_Page extract_
* * * * * * *
Prior to 2008, the maned sloth was listed as Endangered (EN) by the IUCN Red List due to the restricted range of land the species occupied, also known as its extent of occurrence (EOO). New data based on studies of the maned sloth's range and locations suggested that the extent of occurrence (EOO) was larger than what had been previously understood. This led to the maned sloth getting down listed from Endangered (EN) to Vulnerable (VU) the following year in 2009.
* * * * * * *
_Required action 1_
List every abbreviation that appears in the paragraph on the maned sloth's conservation status.
_Required action 2_
Using the paragraph on the maned sloth's conservation status, decide whether each statement agrees with it. (a) Before 2008 the maned sloth was listed as Endangered. (b) New data showed the species' extent of occurrence was smaller than previously understood. (c) The maned sloth was moved to Vulnerable in 2009.
_Required action 3_
Repeat the part of the paragraph on the maned sloth's conservation status starting with "Prior to 2008, the" and going on through "year in 2009.".

Dataset entries:
* * * * * * *
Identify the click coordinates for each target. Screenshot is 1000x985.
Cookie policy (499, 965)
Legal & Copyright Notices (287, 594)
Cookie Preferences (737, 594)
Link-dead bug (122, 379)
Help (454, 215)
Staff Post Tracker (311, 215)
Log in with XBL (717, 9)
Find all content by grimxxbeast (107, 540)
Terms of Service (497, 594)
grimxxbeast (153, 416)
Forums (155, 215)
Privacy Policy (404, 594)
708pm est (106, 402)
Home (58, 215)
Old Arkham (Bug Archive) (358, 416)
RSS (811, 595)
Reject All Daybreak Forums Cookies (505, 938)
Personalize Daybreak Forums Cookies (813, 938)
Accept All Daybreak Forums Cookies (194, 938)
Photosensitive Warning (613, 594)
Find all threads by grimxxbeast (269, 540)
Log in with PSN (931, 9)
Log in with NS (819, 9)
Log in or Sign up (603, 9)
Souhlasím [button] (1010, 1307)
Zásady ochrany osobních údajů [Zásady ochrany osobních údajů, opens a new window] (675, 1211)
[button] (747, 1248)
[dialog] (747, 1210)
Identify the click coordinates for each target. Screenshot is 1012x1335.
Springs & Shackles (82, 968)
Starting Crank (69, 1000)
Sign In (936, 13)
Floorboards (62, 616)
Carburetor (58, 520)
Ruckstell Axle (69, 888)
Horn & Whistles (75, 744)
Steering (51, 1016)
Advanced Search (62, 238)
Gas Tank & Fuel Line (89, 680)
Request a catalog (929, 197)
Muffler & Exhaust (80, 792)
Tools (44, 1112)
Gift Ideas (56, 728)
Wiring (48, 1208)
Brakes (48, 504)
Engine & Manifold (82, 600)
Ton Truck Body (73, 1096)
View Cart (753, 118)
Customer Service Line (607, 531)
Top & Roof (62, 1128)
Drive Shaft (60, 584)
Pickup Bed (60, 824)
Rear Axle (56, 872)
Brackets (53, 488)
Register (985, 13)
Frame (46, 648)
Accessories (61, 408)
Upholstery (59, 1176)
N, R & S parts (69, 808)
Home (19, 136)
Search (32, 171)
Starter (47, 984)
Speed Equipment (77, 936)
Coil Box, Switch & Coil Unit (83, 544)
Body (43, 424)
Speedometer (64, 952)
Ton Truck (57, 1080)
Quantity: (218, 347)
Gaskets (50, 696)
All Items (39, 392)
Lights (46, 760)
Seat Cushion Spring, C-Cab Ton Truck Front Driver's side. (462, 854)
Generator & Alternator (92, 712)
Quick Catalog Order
* * * * * * *
_Written reply 1_
IUCN, EN, EOO, VU

_Written reply 2_
(a) Yes: "Prior to 2008, the maned sloth was listed as Endangered (EN)"
(b) No: "the extent of occurrence (EOO) was larger than what had been previously understood"
(c) Yes: "down listed from Endangered (EN) to Vulnerable (VU) the following year in 2009"

_Written reply 3_
Prior to 2008, the maned sloth was listed as Endangered (EN) by the IUCN Red List due to the restricted range of land the species occupied, also known as its extent of occurrence (EOO). New data based on studies of the maned sloth's range and locations suggested that the extent of occurrence (EOO) was larger than what had been previously understood. This led to the maned sloth getting down listed from Endangered (EN) to Vulnerable (VU) the following year in 2009.